One by one, once-free online services are having to launch paid subscription services to tackle the reality of insufficient ad CPMs.
As we reported from Midem, We7 will augment its free option with subscriptions on February 1 – now we have the pricepoints…
— Premium £4.99-a-month gets you the same on-demand music streams and personalised radio, but without ads.
— Premium Plus £9.99-a-month gets you the same and is required by new iPhone and Android apps coming out later this year, which will include offline play.
The free option will stay in place. CEO Steve Purdham will hope the mobile pricing, similar to Spotify’s own, will be successful, just as Spotify’s has driven up its paid subs – the other option, which removes ads, may not be enough to convince many users – We7 says each of its songs has 3.7 ad opportunities, but it doesn’t have that many ads anyway.
We7 first tested subs in April 209. The site claims 2.5 million monthly users, but it’s likely many of those are occasional listeners of the service’s off-site music embed widgets.

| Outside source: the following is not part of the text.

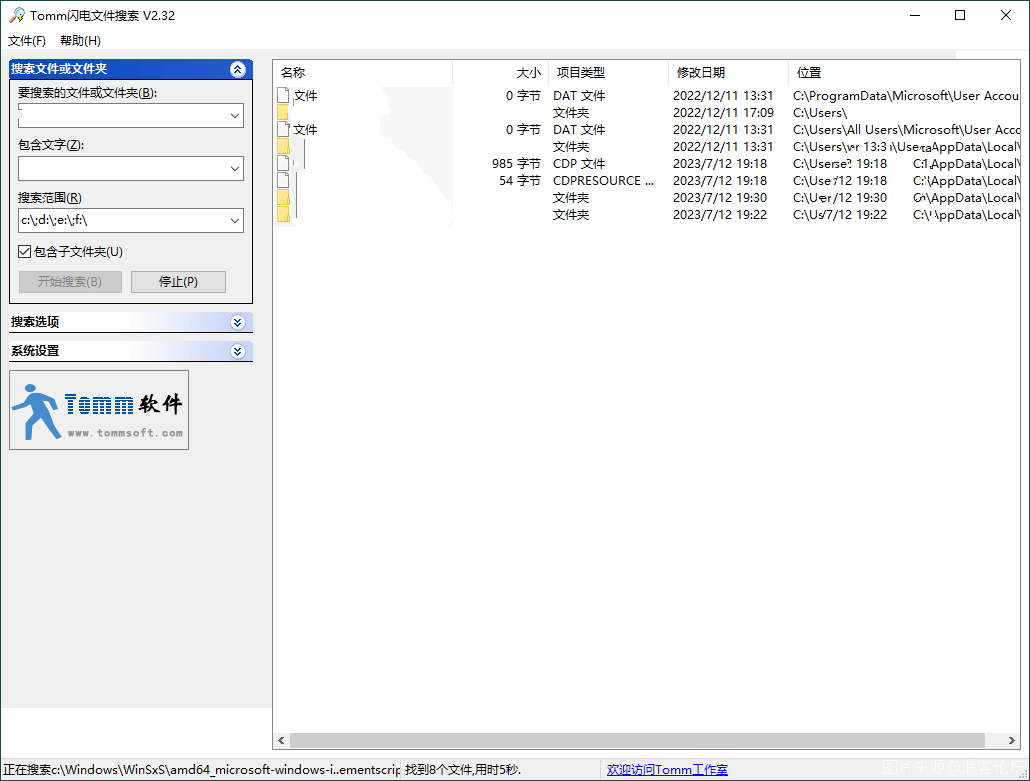
Task: Select the CDP file icon row
Action: coord(283,164)
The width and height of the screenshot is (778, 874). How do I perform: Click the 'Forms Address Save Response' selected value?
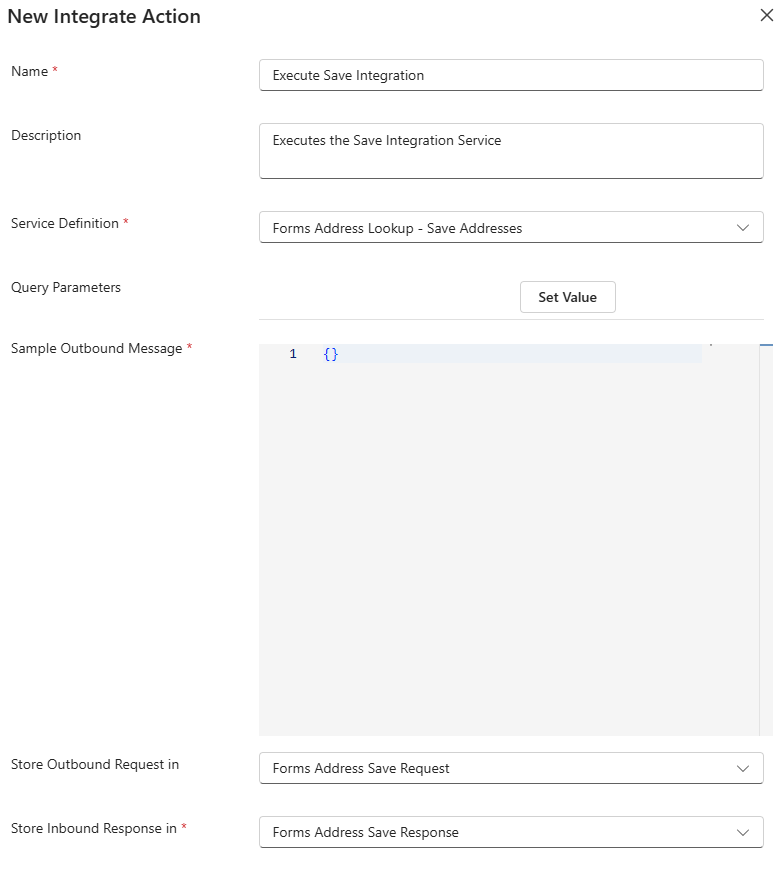tap(365, 832)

This could be a make-or-break year for We7 – launched in 2007 with funding from investors including Peter Gabriel, the original idea was to offer free downloads with embedded audio ads, but that didn’t work out; now it offers both streaming and a la carte purchases, and visual ads in those embeds – a great idea because ad agencies are more used to ad banners than audio pre-rolls and because, if We7 can make itself a platform for embedding music anywhere, its potential outgoing ad impressions could spiral up.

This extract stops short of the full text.